━━ Material for the task

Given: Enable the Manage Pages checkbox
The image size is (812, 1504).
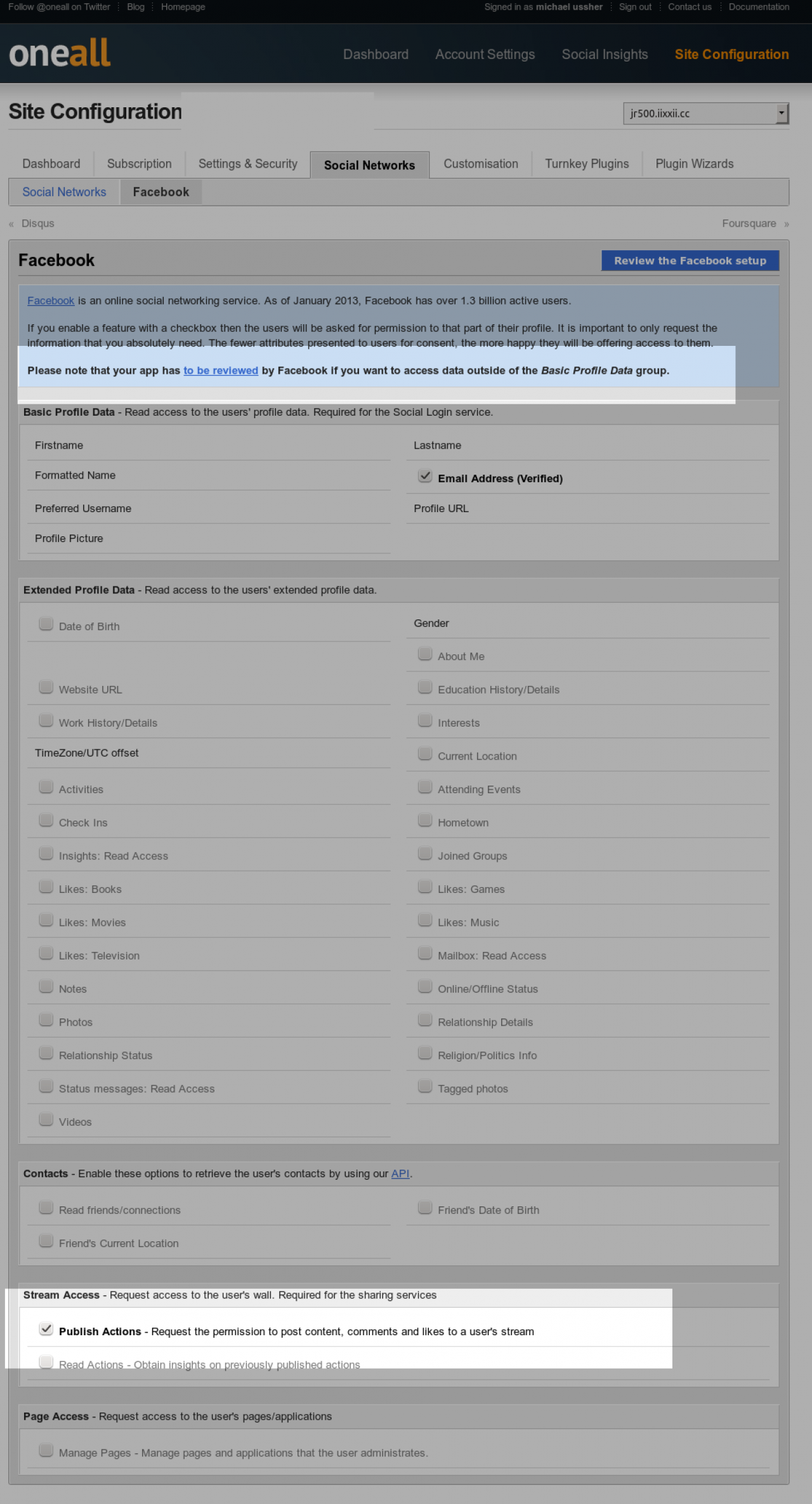Looking at the screenshot, I should tap(46, 1450).
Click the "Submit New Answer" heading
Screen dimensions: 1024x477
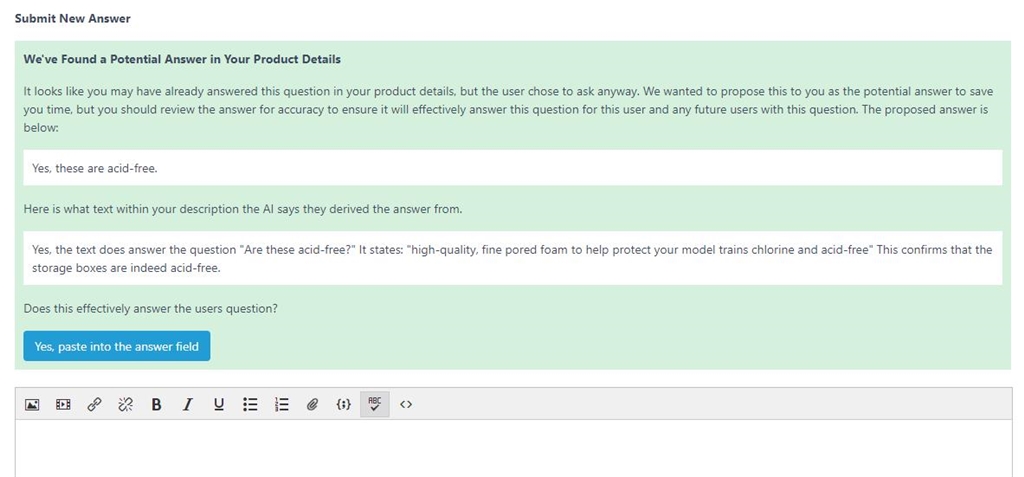[x=72, y=18]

━━━━

◆ Exercise prompt ◆
Please retype the data exactly, but do not carry over any picture.

◆ Answer ◆
Given: Enable the Manage Pages checkbox
The image size is (812, 1504).
Looking at the screenshot, I should tap(46, 1450).
Click the "Submit New Answer" heading
Screen dimensions: 1024x477
[x=72, y=18]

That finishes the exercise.